しゃーちゃんの雑多レビュー#1
愛しのマドモアゼル。
今宵あなたに雑多レビューをご紹介出来るのは最高の誇り、最大の喜びでございます。
では、どうぞおくつろぎ下さい。
ゆっくりご鑑賞になって。
将軍が腕によりをかけました……レビューを😉
記念すべき初めてのレビューは豪華にかつ大胆にご紹介しましょう!
さあご覧ください、今回紹介しますは人類が誇る英知の結晶の一つ。
「タラタラしてんじゃね~よ」です!!
私はこの駄菓子が好きすぎて1日2袋は食べています。マジで。余裕の箱買いをキメこんでいます。美味すぎるが故に。
さて!この写真を見た純粋無垢で可愛いぱっちりおめ目をしたエンジェルさんは「こんなどぎついビジュアルした駄菓子って不良が食べる駄菓子なんじゃ……?!さいてい!」と思うかもしれません。そんな貴方は今すぐ部屋の窓を開け夜空に瞬く星々を両肘付いて眺めましょう。そして願うのです。どうかこのレビューがクソでありませんようにと。

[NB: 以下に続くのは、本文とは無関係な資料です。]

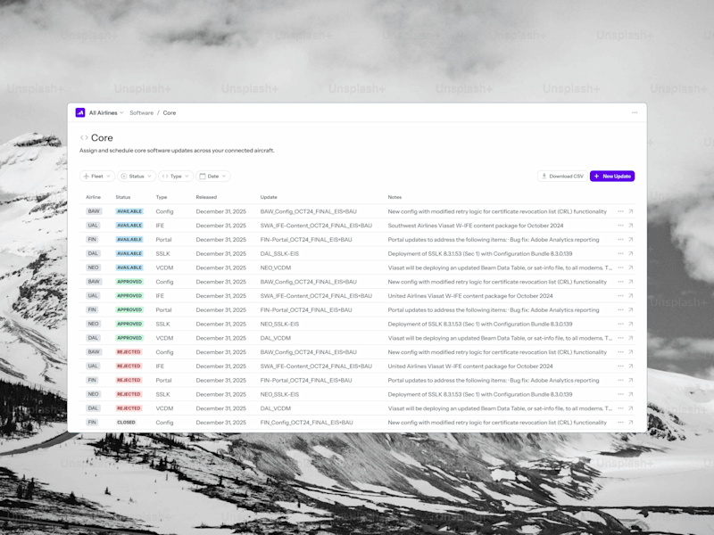Create a New Update

(x=612, y=176)

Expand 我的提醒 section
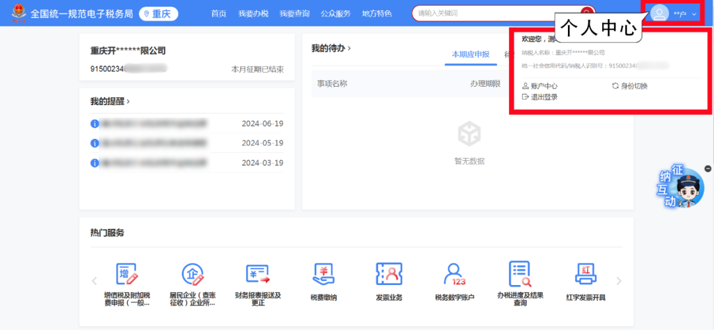(110, 101)
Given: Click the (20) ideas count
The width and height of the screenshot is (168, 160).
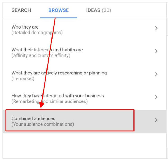Looking at the screenshot, I should (106, 10).
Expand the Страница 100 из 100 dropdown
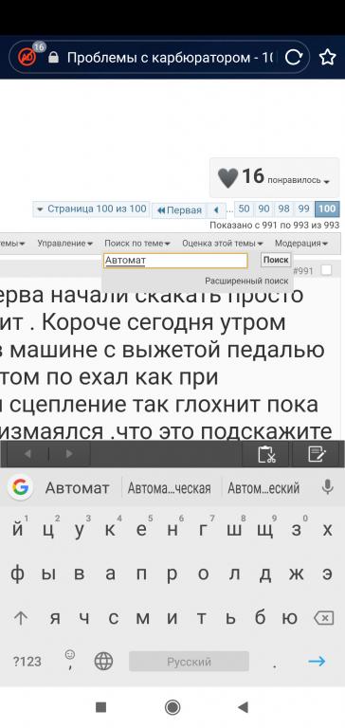This screenshot has height=728, width=345. [91, 209]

このタラタラしてんじゃね~よですが、実は中身を口にしたその時、果たさなければならない制約があるのをご存知でしょうか。
それは裏面に記載されております……。
「エスニックでピリッとキメました!ひとくちつまんで叫びましょう」
せーーーーのっっ!!
「タラタラしてんじゃね~よ!」
其れは冬が降りしきる帰り道。日は沈み、月は登るが曇天に隠れて薄ら明るく夜道を照らしていた。
「……お腹、空いたね。」
「……うん。」
「……これ、食べる?」
「……おかし……?」
「うん、ちょっと辛いんだけど……美味しいよ。」
「じゃあ……貰おっかな。」
小さな袋を、悴んで震える手で破る。手のひらに数量のタラを零して、そっと彼女の方へと伸ばしてみせた。
「……ありがと。」
彼女の可憐で細い指が触れる。爪は伸びていて少し痛い。彼女の爪の切り方は雑だった。
「じゃあ……食べよっか。」
「……うん。」
恥じらいからか、互いに目を合わせることはない。僕達は曇天の雪空を数秒眺めた後に口へと駄菓子を入れて、静かに呟いた。
「「タラタラしてんじゃね~よ」」
「……え?」
「……あっ。」
僕達は見つめあった後に笑い合った。そうだ、いつまでもタラタラしていてはダメなんだ。僕達が明日も同じ関係のまま過ごせる保証なんてない、明日も当然のように生きている確証もない。1日を精一杯に、懸命に。今、できることを。
「実はさ─────」
僕の言葉は地に落ちた雪が溶けるように、何処かへと消え去っていく。新たに出迎えてくれたのは何よりも暖かな言葉だった。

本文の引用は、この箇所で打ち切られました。